Last updated at Posted at 2017-06-15

なかなか書きづらいJavaScriptでのオブジェクト指向(特に、継承について)でしたが、ES6ではついに公式なクラス・継承機能が登場しています。

ES6のクラスについて

とはいえ、プロトタイプベースという言語の本質はES6でも何ら変わらず、クラス構文と言っても中身はプロトタイプベースで動きます。

逆を返せば、「比較的容易に、従来のプロトタイプベースなコードに変換できる」「従来のコンストラクタ&prototypeで書いた『クラス』を、class構文で継承できる」などの融通無碍さはそのままです。

Babelでの翻訳例

最近のブラウザでは直接class構文を投げても動くのですが、IE11を考えれば少なくともあと数年は、ブラウザ向けのJavaScriptに直接書けない状況が続きます。

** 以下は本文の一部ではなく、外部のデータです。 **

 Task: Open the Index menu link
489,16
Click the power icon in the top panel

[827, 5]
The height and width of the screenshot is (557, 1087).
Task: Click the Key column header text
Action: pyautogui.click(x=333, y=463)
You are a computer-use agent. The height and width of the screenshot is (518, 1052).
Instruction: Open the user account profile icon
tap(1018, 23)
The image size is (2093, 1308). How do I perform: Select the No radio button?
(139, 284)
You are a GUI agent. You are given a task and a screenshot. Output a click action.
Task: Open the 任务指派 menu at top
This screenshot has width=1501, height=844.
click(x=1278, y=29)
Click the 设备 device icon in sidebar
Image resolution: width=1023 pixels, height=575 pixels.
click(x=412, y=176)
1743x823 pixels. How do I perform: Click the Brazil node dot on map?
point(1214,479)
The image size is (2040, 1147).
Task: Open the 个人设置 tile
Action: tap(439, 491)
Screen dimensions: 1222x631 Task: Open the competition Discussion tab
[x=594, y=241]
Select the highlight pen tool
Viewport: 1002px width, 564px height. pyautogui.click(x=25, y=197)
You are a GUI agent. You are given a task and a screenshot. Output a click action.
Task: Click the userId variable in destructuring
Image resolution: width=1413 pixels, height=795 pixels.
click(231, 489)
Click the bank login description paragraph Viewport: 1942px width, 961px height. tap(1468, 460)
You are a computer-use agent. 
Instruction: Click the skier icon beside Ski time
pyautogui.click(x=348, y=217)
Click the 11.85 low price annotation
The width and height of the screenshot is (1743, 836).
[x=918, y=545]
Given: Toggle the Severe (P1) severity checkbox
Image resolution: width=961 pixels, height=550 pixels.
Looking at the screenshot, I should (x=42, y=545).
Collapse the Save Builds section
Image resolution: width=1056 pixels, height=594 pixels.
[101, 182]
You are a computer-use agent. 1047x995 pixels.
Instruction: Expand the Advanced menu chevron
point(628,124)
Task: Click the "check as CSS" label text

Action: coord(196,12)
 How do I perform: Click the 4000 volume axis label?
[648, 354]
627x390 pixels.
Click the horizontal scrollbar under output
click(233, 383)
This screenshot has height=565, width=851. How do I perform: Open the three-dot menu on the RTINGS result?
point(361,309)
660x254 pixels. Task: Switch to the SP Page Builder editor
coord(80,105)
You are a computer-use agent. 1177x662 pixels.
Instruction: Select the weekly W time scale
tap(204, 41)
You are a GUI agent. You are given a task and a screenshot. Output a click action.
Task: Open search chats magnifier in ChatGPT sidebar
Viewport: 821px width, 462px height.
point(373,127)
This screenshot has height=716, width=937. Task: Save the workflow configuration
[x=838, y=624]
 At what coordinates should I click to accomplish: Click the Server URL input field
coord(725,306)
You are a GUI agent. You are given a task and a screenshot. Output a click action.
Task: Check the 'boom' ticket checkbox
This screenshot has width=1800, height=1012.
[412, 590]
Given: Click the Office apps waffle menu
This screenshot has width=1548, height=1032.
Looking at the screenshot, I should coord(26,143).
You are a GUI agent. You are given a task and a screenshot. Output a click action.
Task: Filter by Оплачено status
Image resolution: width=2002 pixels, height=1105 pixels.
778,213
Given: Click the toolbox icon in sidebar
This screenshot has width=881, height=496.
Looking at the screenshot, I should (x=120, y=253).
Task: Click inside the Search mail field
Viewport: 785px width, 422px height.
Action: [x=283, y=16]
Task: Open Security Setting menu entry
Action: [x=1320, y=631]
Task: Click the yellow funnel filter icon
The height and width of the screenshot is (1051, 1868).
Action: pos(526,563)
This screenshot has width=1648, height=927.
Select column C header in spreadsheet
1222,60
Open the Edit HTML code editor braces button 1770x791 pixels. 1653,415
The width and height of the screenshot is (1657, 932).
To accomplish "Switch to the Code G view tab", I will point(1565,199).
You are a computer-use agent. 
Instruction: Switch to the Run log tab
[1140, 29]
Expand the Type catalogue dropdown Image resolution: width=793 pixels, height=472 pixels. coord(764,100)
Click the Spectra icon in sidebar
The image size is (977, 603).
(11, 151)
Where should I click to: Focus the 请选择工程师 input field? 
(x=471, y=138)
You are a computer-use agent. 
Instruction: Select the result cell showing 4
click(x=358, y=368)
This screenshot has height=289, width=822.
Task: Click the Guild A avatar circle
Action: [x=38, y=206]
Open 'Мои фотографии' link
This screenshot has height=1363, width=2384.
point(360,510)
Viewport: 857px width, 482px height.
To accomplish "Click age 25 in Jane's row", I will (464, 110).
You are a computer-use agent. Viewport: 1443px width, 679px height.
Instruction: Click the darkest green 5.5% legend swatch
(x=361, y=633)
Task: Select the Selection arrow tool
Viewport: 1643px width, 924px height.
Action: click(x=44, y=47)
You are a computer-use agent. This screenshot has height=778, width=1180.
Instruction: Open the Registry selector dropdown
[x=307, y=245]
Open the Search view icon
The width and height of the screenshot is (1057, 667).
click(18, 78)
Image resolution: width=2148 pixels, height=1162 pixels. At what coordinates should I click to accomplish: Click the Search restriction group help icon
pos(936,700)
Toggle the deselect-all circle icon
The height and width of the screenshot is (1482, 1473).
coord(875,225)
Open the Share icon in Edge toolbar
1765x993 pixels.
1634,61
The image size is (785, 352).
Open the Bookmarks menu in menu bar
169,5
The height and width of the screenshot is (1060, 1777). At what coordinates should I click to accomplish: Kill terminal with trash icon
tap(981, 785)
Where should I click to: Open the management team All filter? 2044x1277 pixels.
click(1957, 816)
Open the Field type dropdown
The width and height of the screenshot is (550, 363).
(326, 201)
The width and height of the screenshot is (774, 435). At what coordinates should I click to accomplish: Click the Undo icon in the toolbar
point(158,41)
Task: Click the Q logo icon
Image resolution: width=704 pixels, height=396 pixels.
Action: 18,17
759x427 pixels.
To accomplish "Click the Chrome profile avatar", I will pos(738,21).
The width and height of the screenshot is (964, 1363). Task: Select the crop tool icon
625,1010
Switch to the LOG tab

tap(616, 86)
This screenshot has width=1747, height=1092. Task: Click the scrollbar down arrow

ということで、Babelなどのトランスパイラを使って、ES5に変換して使うこととなります(なお、同じように動けばいいので、変換後の関数名などは違うかもしれません)。

// ES6でのclassを使ったコード
class Test{
  constructor(){
    this.foo();
  }

  foo(){
    alert('Test::foo()');
  }
}

class Child extends Test{
  foo() {
    alert('Child::foo()');
  }
}
// ES5へのトランスパイル後

// ※この3関数は、読みやすさのため途中改行を入れています
function _possibleConstructorReturn(self, call) {
  if (!self) {
    throw new ReferenceError("this hasn't been initialised - super() hasn't been called");
  }
  return call && (typeof call === "object" || typeof call === "function") ? call : self;
}

function _inherits(subClass, superClass) {
  if (typeof superClass !== "function" && superClass !== null) {
    throw new TypeError("Super expression must either be null or a function, not " + typeof superClass);
  }
  subClass.prototype = Object.create(superClass && superClass.prototype, {
    constructor: { value: subClass, enumerable: false, writable: true, configurable: true }
  });
  if (superClass) Object.setPrototypeOf ? Object.setPrototypeOf(subClass, superClass) : subClass.__proto__ = superClass;
}

function _classCallCheck(instance, Constructor) {
  if (!(instance instanceof Constructor)) {
    throw new TypeError("Cannot call a class as a function");
  }
}

var Test = function () {
  function Test() {
    _classCallCheck(this, Test);

    this.foo();
  }

  Test.prototype.foo = function foo() {
    alert('Test::foo()');
  };

  return Test;
}();

var Child = function (_Test) {
  _inherits(Child, _Test);

  function Child() {
    _classCallCheck(this, Child);

    return _possibleConstructorReturn(this, _Test.apply(this, arguments));
  }

  Child.prototype.foo = function foo() {
    alert('Child::foo()');
  };

  return Child;
}(Test);

class構文

まず下の方にあるTestの定義を見てもらいたいのですが、基底クラスのないclass構文では、ほぼ「constructor→コンストラクタとなる関数」、「インスタンスメソッド→prototypeのメソッド」と置き換えているだけです1

_classCallCheckが入っていますが、これは「ES6 classをnewなしで呼ぶとTypeErrorになる」ので、それを再現するためのものです。

継承

ES5の鬼門だった継承は、どのようになっているでしょうか。これは_inherits関数で実現されています。中身としては、

  1. 親クラスがnullもしくは関数かをチェック→違えばTypeError
  2. 親クラスのプロトタイプを引き継いで、そしてconstructorも正しく設定したオブジェクトを子クラスのprototypeに設定
  3. 子クラスの__proto__も親クラスに設定2

そして、親クラスのコンストラクタをapplyで呼んでいますが、instanceofはプロトタイプを遡るので、問題なく
_classCallCheckをクリアできます。_possibleConstructorReturnですが、「newで呼ばれた関数は、内部でオブジェクトをreturnした場合は、新しく生成したオブジェクトの代わりにそれを返す」ということになっているので、その挙動を取り入れるためのものです。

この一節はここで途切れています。